Son günlerde yeni bir olay gündeme oturmak üzere. Ali Yetgin hadisesi.

Ali Yetgin hususunda edinmiş olduğum bilgileri hemen buraya aktarmakta fayda görüyorum.

İstanbul Anadolu yakasında, 1 Mayıs Mahallesi'nde ikamet eden, demokrat-devrimci kimliği ile bilinen Ali Yetgin’den 8 Mart tarihinden itibaren haber alınamıyor. Son olarak Tekel işçilerine destek vermek amacıyla Ankara’da direniş çadırlarında sabahlayan Ali Yetgin, Ankara Emniyet Müdürlüğüne bağlı polislerce "Seni İstanbul’dan tanıyoruz görüşeceğiz” denilerek tehdit edilmiş.
Ankara’dan İstanbul’a dönen ve 8 Mart tarihinde Gülsuyu’nda çalıştığı çay bahçesinden saat 23.00 sularında ayrılarak arkadaşı tarafından özel araçla evine gidebilmesi için 70 Evler köprüsüne (E–5) bırakılan Yetgin’den bir daha haber alan olmadı.

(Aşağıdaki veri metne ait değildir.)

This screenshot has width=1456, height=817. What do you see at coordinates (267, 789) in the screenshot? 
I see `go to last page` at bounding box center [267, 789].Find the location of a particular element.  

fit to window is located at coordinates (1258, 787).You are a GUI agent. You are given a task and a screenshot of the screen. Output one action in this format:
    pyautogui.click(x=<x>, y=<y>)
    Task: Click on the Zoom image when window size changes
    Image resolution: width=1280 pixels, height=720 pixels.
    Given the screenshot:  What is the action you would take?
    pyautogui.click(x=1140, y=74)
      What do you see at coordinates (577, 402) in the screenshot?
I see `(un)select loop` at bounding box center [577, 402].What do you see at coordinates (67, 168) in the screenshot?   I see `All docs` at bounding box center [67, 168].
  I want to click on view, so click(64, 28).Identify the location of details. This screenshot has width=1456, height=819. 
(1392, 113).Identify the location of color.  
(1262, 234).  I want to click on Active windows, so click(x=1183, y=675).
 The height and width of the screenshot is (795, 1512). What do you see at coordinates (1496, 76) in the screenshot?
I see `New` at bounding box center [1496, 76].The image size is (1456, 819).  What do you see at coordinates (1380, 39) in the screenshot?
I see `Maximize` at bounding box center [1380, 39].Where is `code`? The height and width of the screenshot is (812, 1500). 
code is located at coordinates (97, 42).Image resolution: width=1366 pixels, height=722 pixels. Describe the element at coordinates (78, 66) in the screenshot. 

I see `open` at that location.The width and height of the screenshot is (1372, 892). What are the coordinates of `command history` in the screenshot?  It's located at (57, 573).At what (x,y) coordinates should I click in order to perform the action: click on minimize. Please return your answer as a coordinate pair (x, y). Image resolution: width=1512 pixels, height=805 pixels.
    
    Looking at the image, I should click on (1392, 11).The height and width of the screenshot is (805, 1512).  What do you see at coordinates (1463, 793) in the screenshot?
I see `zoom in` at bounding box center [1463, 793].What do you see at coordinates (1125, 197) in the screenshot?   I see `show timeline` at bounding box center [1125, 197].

Yetgin’den bir daha haber alamayan Yetgin ailesi, avukatlar aracılığıyla karakollara ve İstanbul TMŞ’ye başvurarak Yetgin’in akıbeti hakkında bilgi almak istedi. Bu kurumlar ise Aileye ve avukatlara “bizde yok” cevabı verdi. Aile başta İçişleri Bakanlığı olmak üzere Ankara ve İstanbul Emniyet Müdürlüğü’nün, 8 Mart tarihinden bu yana kendisinden haber alınamayan Ali Yetgin’in durumuyla ilgili açıklama yapmasını istedi.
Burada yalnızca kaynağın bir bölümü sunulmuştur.